夜明けをモチーフにしたコート。赤と黒の対比が特徴。

・速度上昇

・耐久上昇

・火属性のダメージ減少


─────



 おお、なかなか強化されてるな。魔法石を使った甲斐があったというものだ。ミッドナイトコートにあった、モンスターとの遭遇率減少はなくなってしまったが、ダメージ減少はありがたい。耐久が紙の俺には、わずかでも生き残る可能性は増やしておきたいからな。


 こうなってくると、もう一つもお願いしようかな……?



「どうかしら……?」

「ありがとうございます……予想以上の出来ですね」

「そうでしょうそうでしょう!」



 最初は不安げに俺の反応を窺っていたが、俺が完成品を褒めると鼻高々な態度に戻っていた。リアクションがわかりやすいというか、純粋な人なんだろな。



「それで、お願いがあるんですが……」

「何かしら?」



 この際だから、カースドブーツも改良してもらうことにしよう。もちろん、正式にお金を払った上でお願いする。



「な、なんか禍々しいデザインね……いいわ! 請け負ったからには全力でやらせてもらうわね」

「よろしくお願いします!」



 そして再び待つこと二十分。ヨル姉はのんびりした人なので、会話のテンポものんびりしている。だから割りと時間が経つのも、いつの間にか経っていた言う感じだった。



「あれ、これは……」



 さっきみたいにできたわ! と叫ぶかと思ったが、何か不思議そう……いや怪訝そうにしていた。



「どうかしました……?」

「えっとこれなんだけど、多分作り直したら効果が下がると思うわ……」

「えっ?」



 聞いた話によると、こうだ。カースドブーツは効果が高い分、手直しして改良するとデメリットが消えて、効果が下がるという。大まかにそういう、完成予想図がわかるスキルがあるという。
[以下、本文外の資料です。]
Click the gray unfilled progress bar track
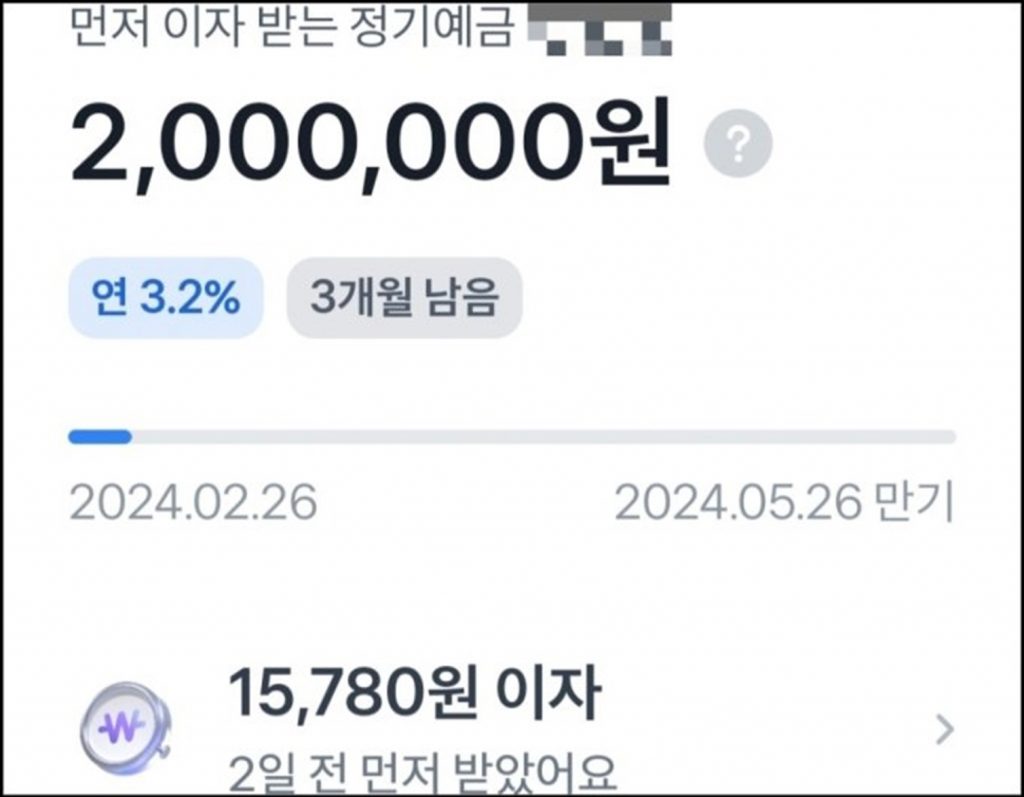Image resolution: width=1024 pixels, height=797 pixels. (544, 437)
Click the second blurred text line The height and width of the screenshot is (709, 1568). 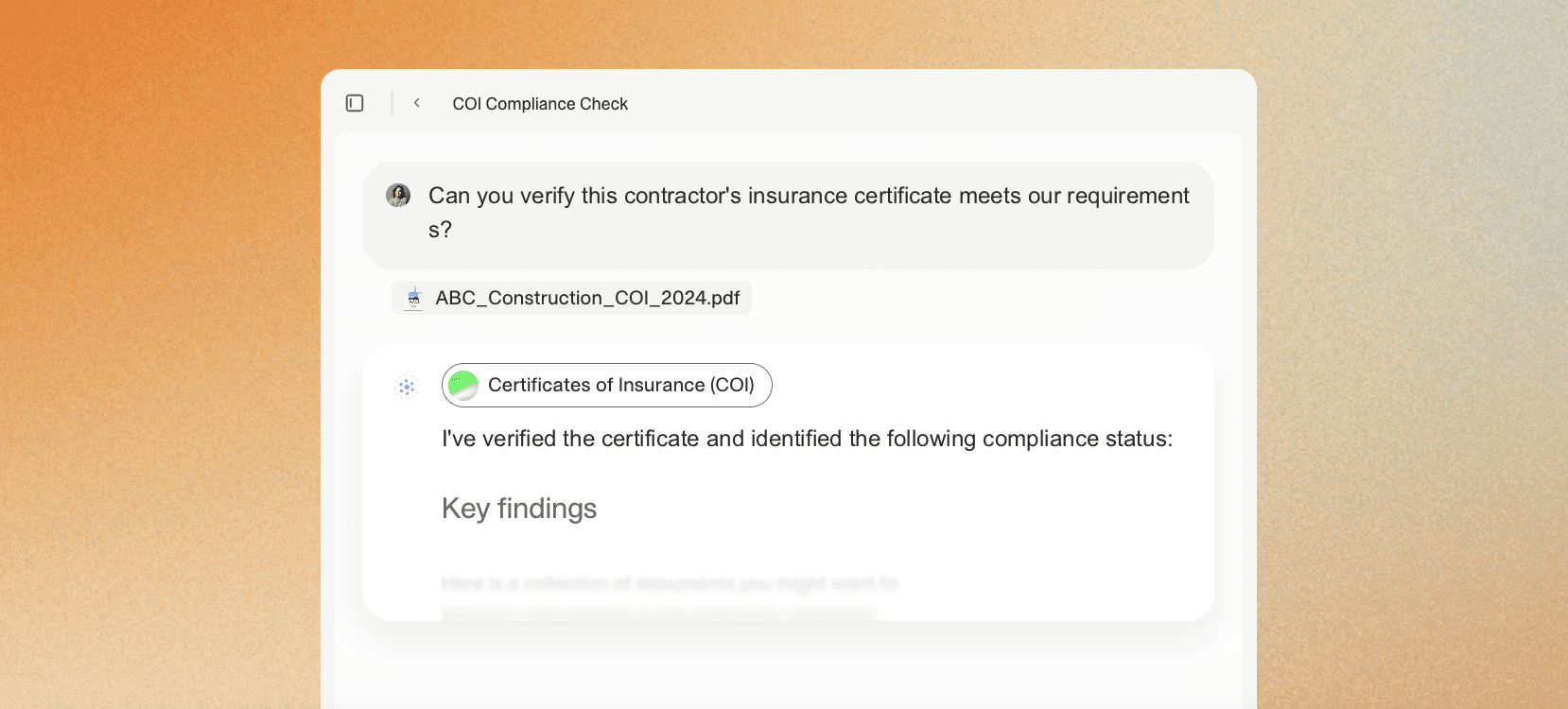[659, 614]
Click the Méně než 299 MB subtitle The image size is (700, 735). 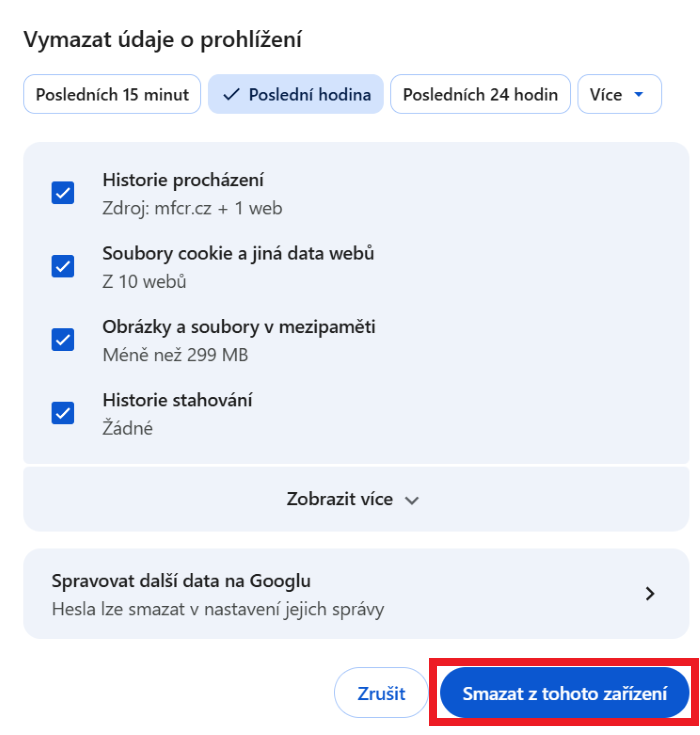tap(175, 354)
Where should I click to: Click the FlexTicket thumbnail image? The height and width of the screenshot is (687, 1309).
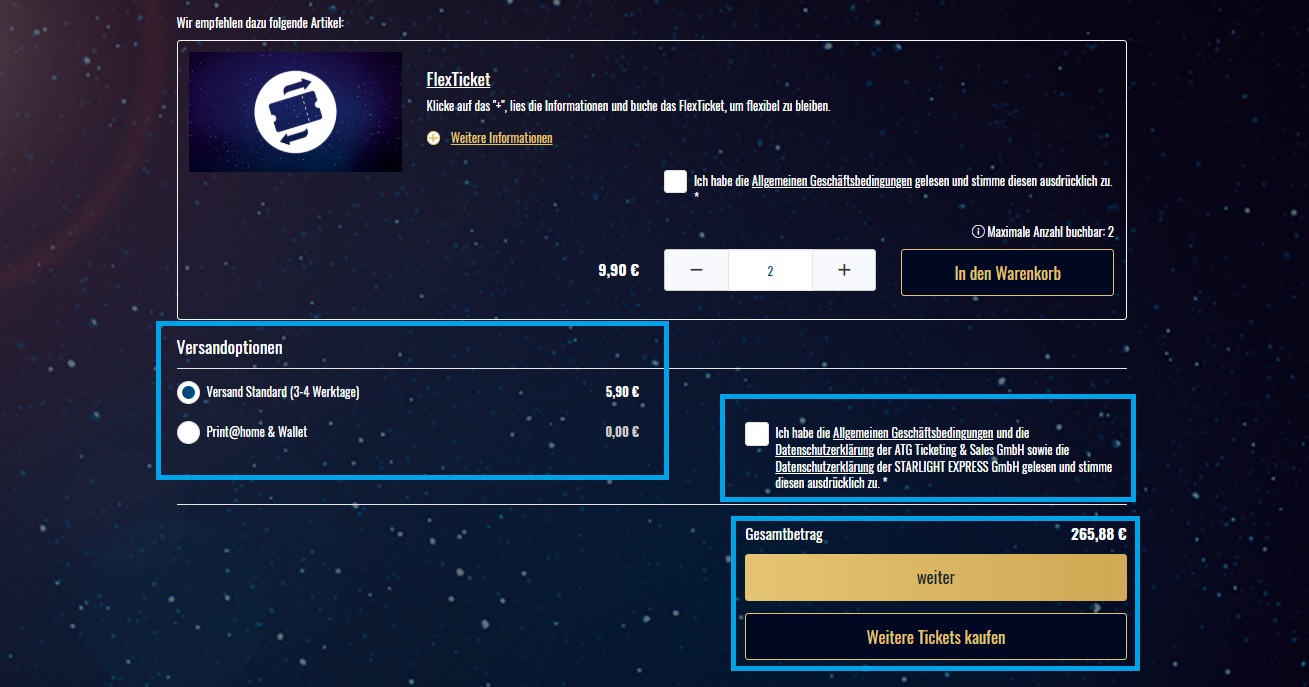tap(295, 112)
 確かにキジトラにカースドシリーズを改良してもらった際に、似たような話をした気がする。まぁ、速度三倍の効果は破格とも言えるし、これでデメリットだけ無くすのは無理があるだろう。もっと上級の職業ならできるのかもしれないが……。


 さて、どうするか。速度を犠牲にしてデメリットを消すか。それともデメリットを無くすことを優先すべきか……。



「……わかりました。じゃあカースドブーツの改良はやっぱりキャンセルします」

「いいの?」

「ええ、構いません」



 よくよく考えたが、下手に耐久にこだわるのは方針としても間違ってるだろう。俺がこだわるのはあくまで速度であるべきだ。そう思って、結局改良はやめておいた。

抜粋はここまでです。